The latest evidence: a new income inequality study from two of Washington’s most respected research groups, the Center for Budget and Policy Priorities and the Economic Policy Institute.
These two groups have been tracking U.S. income disparities, on a state-by-state basis, for years now, and they publish their findings in a report series they’ve titled Pulling Apart . The latest Pulling Apart , released just last week, takes our inequality story through our new century’s first decade.
The core story hasn’t changed much. The gap between America’s poorest 20 percent and America’s most affluent 20 percent continues to stretch out.
In the three-year span from 2008 through 2010, in 15 different states, our most affluent 20 percent averaged over eight times the income of our poorest 20 percent. Back in the late 1970s, the new Pulling Apart points out, not one single state had a top-to-bottom ratio that ran over eight times.

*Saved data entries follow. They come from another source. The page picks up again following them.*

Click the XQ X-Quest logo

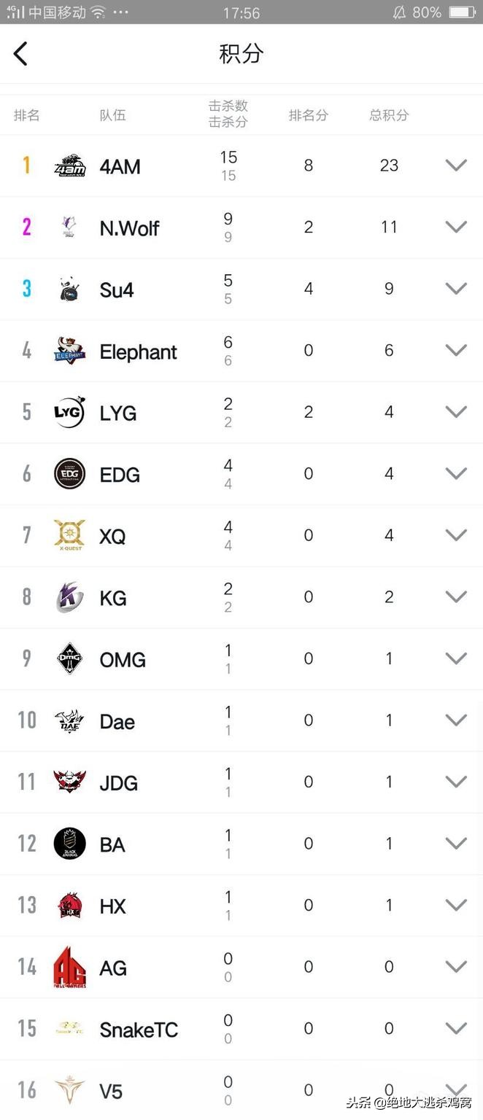70,535
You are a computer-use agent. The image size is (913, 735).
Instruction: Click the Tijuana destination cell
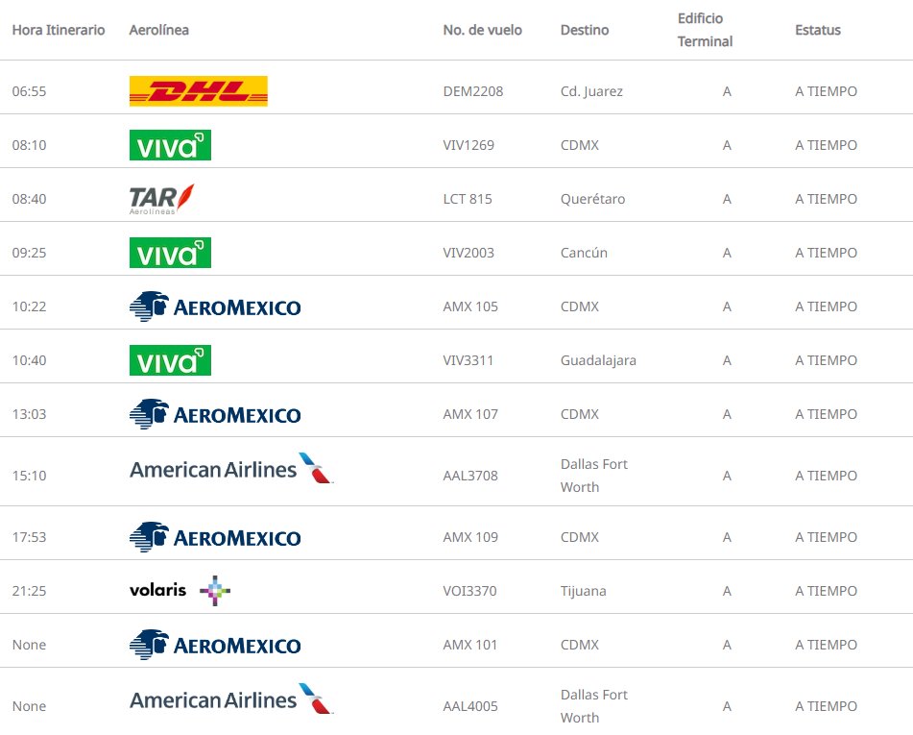(x=584, y=591)
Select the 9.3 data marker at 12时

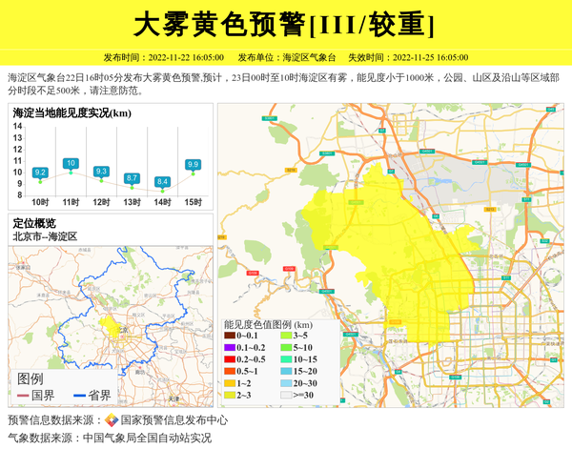pyautogui.click(x=101, y=172)
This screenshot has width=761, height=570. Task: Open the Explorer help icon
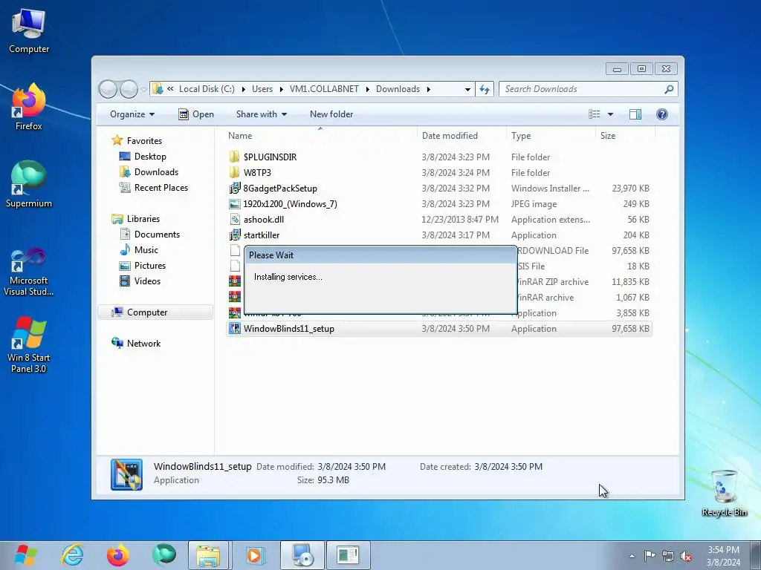click(661, 114)
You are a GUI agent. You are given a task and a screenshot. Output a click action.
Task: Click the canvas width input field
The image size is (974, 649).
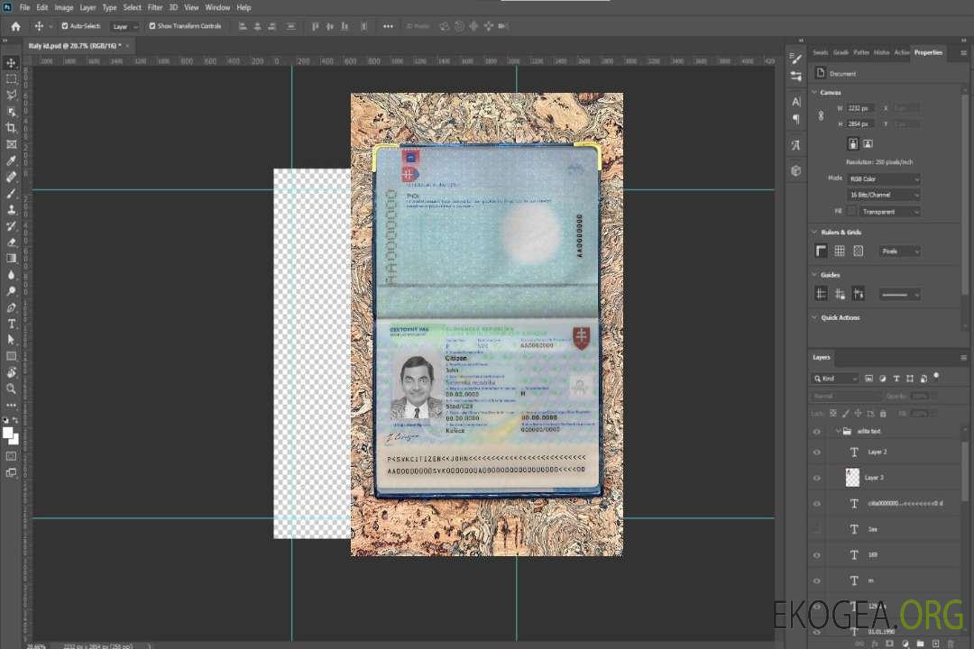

Overall, after adjusting for inflation, the nation’s richest fifth of households have seen their incomes rise an average $2,550 each year since the late 1970s. Average incomes in the nation’s bottom fifth have increased a mere $1,330 for the entire last three decades.
And incomes for the households in America’s middle fifth? In all 50 states, the gap between top 20 and middle 20 percent has widened “significantly.” The gap between middle 20 percent and top 5 percent has widened even more.
In New York, for instance, the average, inflation-adjusted incomes of the state’s middle fifth increased by just $14,118 between 1977-1979 and 2005-2007. Over that same time span, top 5 percent incomes soared by $193,877.
The new Pulling Apart zeroes in on 11 of America’s largest states. Back in the late 1970s, the top 5 percent of households in these states averaged 2.8 times more income than households in the middle 20 percent. The ratio three decades later: 4.7 times. In one state, Illinois, the gap essentially doubled.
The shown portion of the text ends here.